--- begin Passage provided ---

To make matters worse, real-world SAT problems can have thousands of expressions and millions of variables. Unlike my toy example above, it is completely impractical to try to brute-force 2^1000000 different combinations of Boolean variables. It is believed that for some SAT problems, there is no better strategy than brute forcing all 2^n combinations. However, real-world SAT problems are better behaved and can be solved efficiently using, for instance, the Davis–Putnam–Logemann–Loveland (DPLL) algorithm or Conflict-Driven Clause Learning (CDCL) algorithm.

SAT solvers are a type of computer program optimized for solving Boolean satisfiability problems. They take advantage of these algorithms and hueristics common to real-world SAT problems to efficiently find whether a query is SAT or UNSAT1 .

SMT And SMT Solvers

Satisfiability Modulo Theory (SMT) problems and solvers are what you get when you're no longer limited to queries of just Boolean variables. Queries can be taken over Booleans, reals, integers, arrays of Booleans, functions, enumerations, and many more! You can even create queries of combinations of these data types! As might be expected, by relying on queries over data types besides Booleans can result in dramatic speedups, as well as dramatic increases in complexity :).

While some data types map nicely2 to Boolean expressions such as bitvectors, modern SMT solver use theories to map more complex data types back to Boolean expressions. Just like how Booleans are governed by the theory of Boolean algebra, each data type an SMT solver supports has a theory that explains "what you can and cannot do" with the data type. For instance, consider the following expressions, comparing equality of integers I, J, and K:

(I == 1) && (J == I + 1)

--- end Passage provided ---
--- begin Data excerpt ---

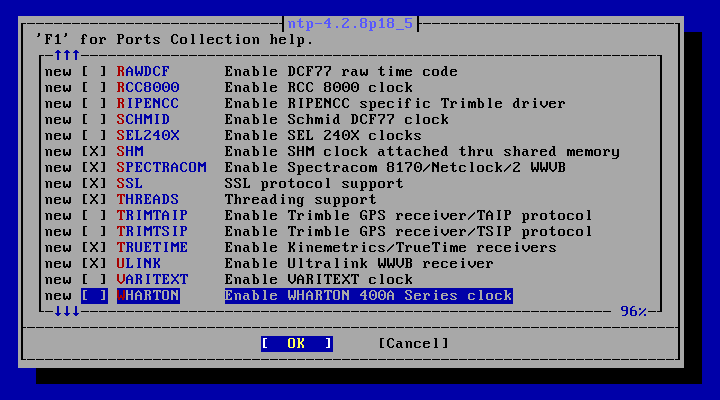
Task: Click the VARITEXT clock description
Action: coord(318,280)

--- end Data excerpt ---

■ **Task list**
(1) In the passage on SAT and SMT solvers, reproduce word for word the part that opens with the words containing "SMT And SMT" and closes with "in complexity :).".
(2) Answer these questions from the passage on SAT and SMT solvers:
(a) Which two algorithms does it name for solving real-world SAT problems efficiently?
(b) What does the abbreviation SMT stand for?
(c) Which data type does it give as one that maps nicely to Boolean expressions?

■ **Results of the exercise**
(1)
SMT And SMT Solvers

Satisfiability Modulo Theory (SMT) problems and solvers are what you get when you're no longer limited to queries of just Boolean variables. Queries can be taken over Booleans, reals, integers, arrays of Booleans, functions, enumerations, and many more! You can even create queries of combinations of these data types! As might be expected, by relying on queries over data types besides Booleans can result in dramatic speedups, as well as dramatic increases in complexity :).

(2)
(a) The Davis–Putnam–Logemann–Loveland (DPLL) algorithm and the Conflict-Driven Clause Learning (CDCL) algorithm.
(b) Satisfiability Modulo Theory.
(c) Bitvectors.